-¿Estás seguro?
-Por supuesto Javier.
-Yo no estaría tan seguro.
-Que sí. Es de origen cubano. Estoy totalmente seguro. -Me dijo con aires de suficiencia y amagando a medias una neutra sonrisa-.
-Apostaría algo a que te confundes…
-No, Javier. Es cubano. -Me interrumpió con cierta impaciencia-.
-Y qué más da cubano o mejicano! -Terció Ana en ese momento para relajar el ambiente-. ¿Al fin o al cabo son latinoamericanos no?
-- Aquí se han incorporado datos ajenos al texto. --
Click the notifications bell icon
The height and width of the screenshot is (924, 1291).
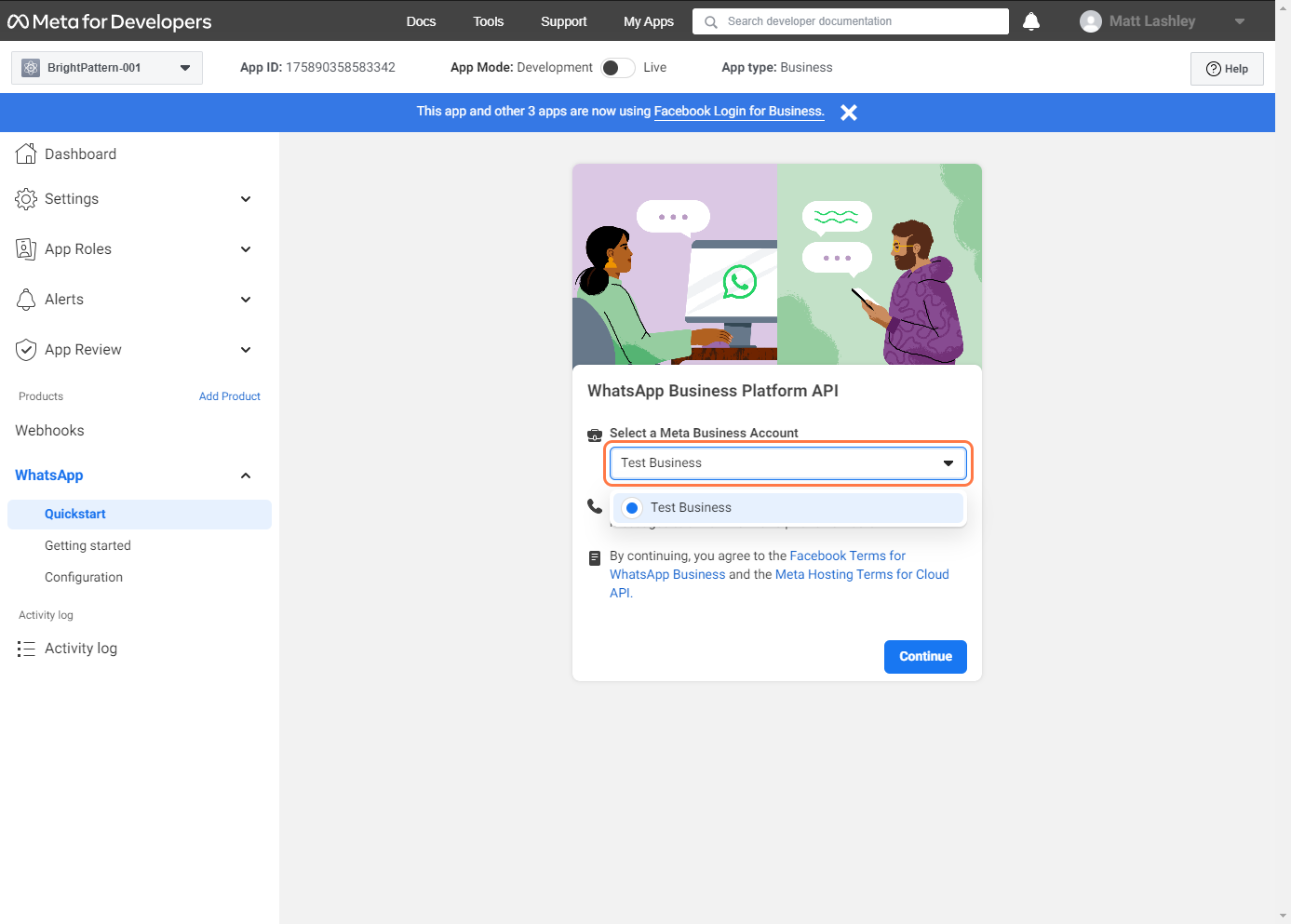1030,21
-No es lo mismo, aunque estén próximos. Y además musicalmente no tienen nada que ver.
-Aclaré tajante-.
-Tengo una idea Ana. Si están tan seguros y ninguno parece aceptar moverse un milímetro de su posición inicial. ¿Por qué no apuestan una cena? -Sugirió Isabel con una sonrisa de complicidad-.
-Buena idea. Así tanto si está en lo cierto uno u otro, nosotras dos salimos ganando.
-Por mí no hay problema. Estoy absolutamente seguro de estar en lo cierto. Aunque me parece un abuso apostarme algo a sabiendas que lo voy a ganar.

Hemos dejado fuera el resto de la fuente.